Innovation

Boston Dynamics' robotic dog could be yours for a very, very high price

These viral robots have ranked up big YouTube numbers for years. Now, they're about to start their day jobs.

People taking photos of a yellow Boston Dynamics' Robotic Dog
PATRICIA DE MELO MOREIRA/AFP/Getty Images

Their robots have gone viral for years, prompting nightmares and dread to the extent that they’ve gotten their own Black Mirror episode. And now you can purchase a Boston Dynamics Spot robot for yourself, for a mere $74,500. You can buy one here.

Marc Raibert, chairman and founder of Boston Dynamics, noted in a statement that the commercial sales were the result of “decades” of work. “At Boston Dynamics, we have spent decades creating and refining robots with advanced mobility, dexterity and intelligence because we believe agile robots can solve a broad range of real world problems,” he said.

“The combination of Spot’s sophisticated software and high performance mechanical design enables the robot to augment difficult or dangerous human work.
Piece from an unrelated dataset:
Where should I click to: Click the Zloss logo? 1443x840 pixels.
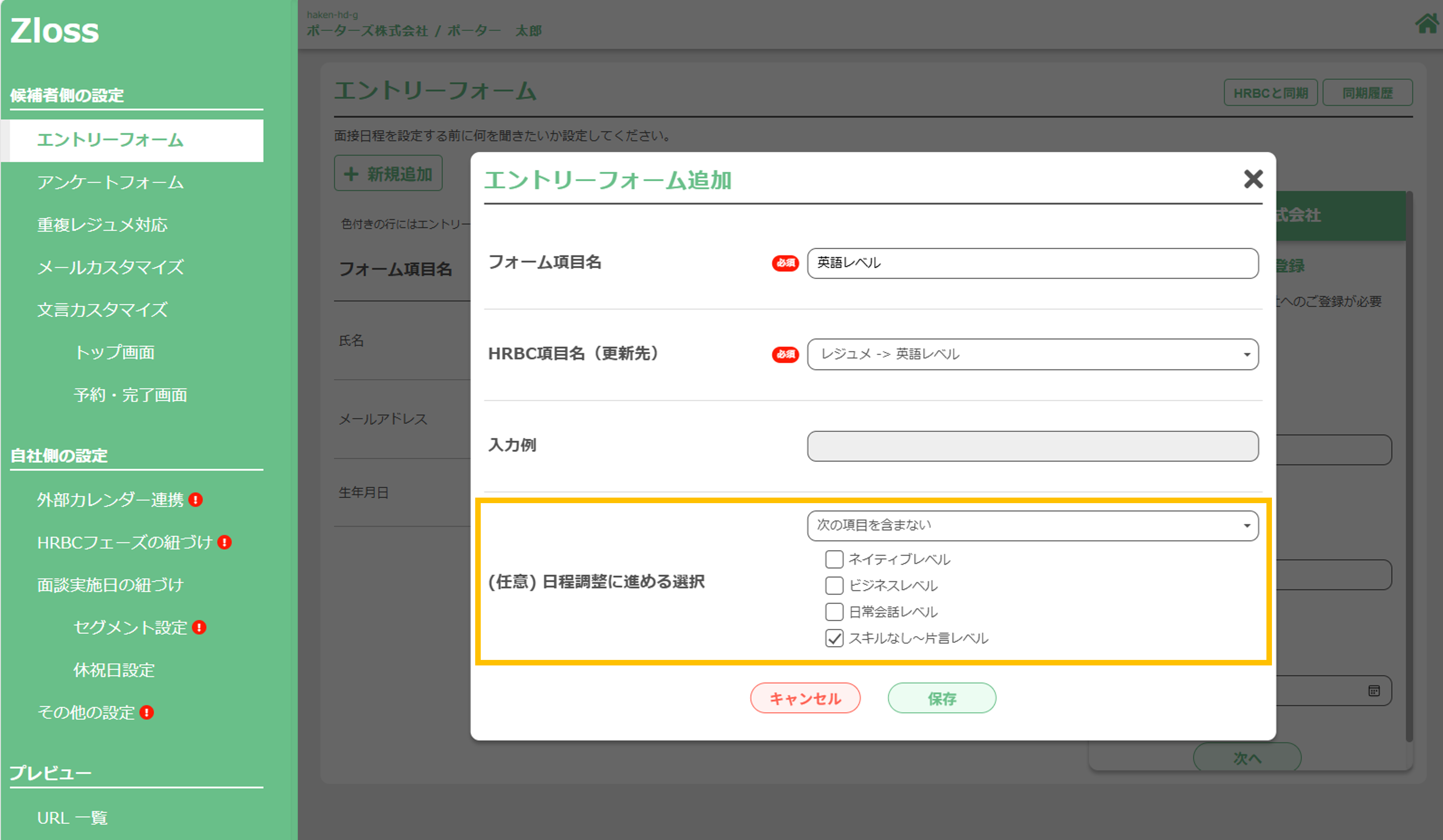pyautogui.click(x=55, y=30)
Now you can use Spot to increase human safety in environments and tasks where traditional automation hasn’t been successful.”

Three and a half feet long and a little under three feet tall (2.7 feet) when standing, the Spot Explorer, as it is formally known, comes with a 360-scope of vision that can extend thirteen feet. Meant for civilian use, it can only hit 3.5 MPH, essentially a quick walk for humans. But when it moves, it can do so on up to a 30 percent incline, meaning it can tackle unconventional terrain.

Originally spun off MIT in 1992, the Waltham, Massachusetts-based Boston Dynamics first began working exclusively for the American military. After some time making naval training systems, funding from the experimental wing of America’s military, DARPA, allowed the company to eventually move on to what would make it famous: robot dogs. The company’s first go at the concept, developed in 2005, was known as BigDog.

BigDog was built with a clear purpose: to act as a pack mule for troops in combat situations. Boston Dynamics was imagining rugged terrain, like the mountain of Afghanistan, where cars weren’t practical and troops would need help carrying food, weapons, medicine, and anything else. Promoting modifications around the BigDog in 2006, Raibert told New Science and others that the robot could handle inclines up to 35 degrees.

Nearly a decade later, having been purchased by Google X (which would later become X, under Google’s parent company Alphabet), the BigDog project washed out of the military for being too noisy. But the company was quickly finding a new audience: the Internet, which would freak out every time it posted one of its robots dancing, opening doors, or generally doing something human-like that would bring in millions of views, and eventually inspiring the evil robot dogs at the core of the Black Mirror episode “Metalhead”.

As the BigDog project phased out, the similar Spot robot took its place. No longer concerned with military-grade stealth, the robot was instead surveying construction sites. In a press statement, Boston Dynamics points to several more uses: data-capture in the oil and gas industry, helping NASA’s Jet Propulsion Laboratory navigate subterranean surfaces.

The Inverse Analysis: The Spot Explorer is likely not coming to a workplace near you. The high price point makes it impractical to all but a few institutions, like high-end construction firms, energy companies, and government agencies. But just seeing out in the world, doing more than dancing to “Uptown Funk,” is surely a sign of progress.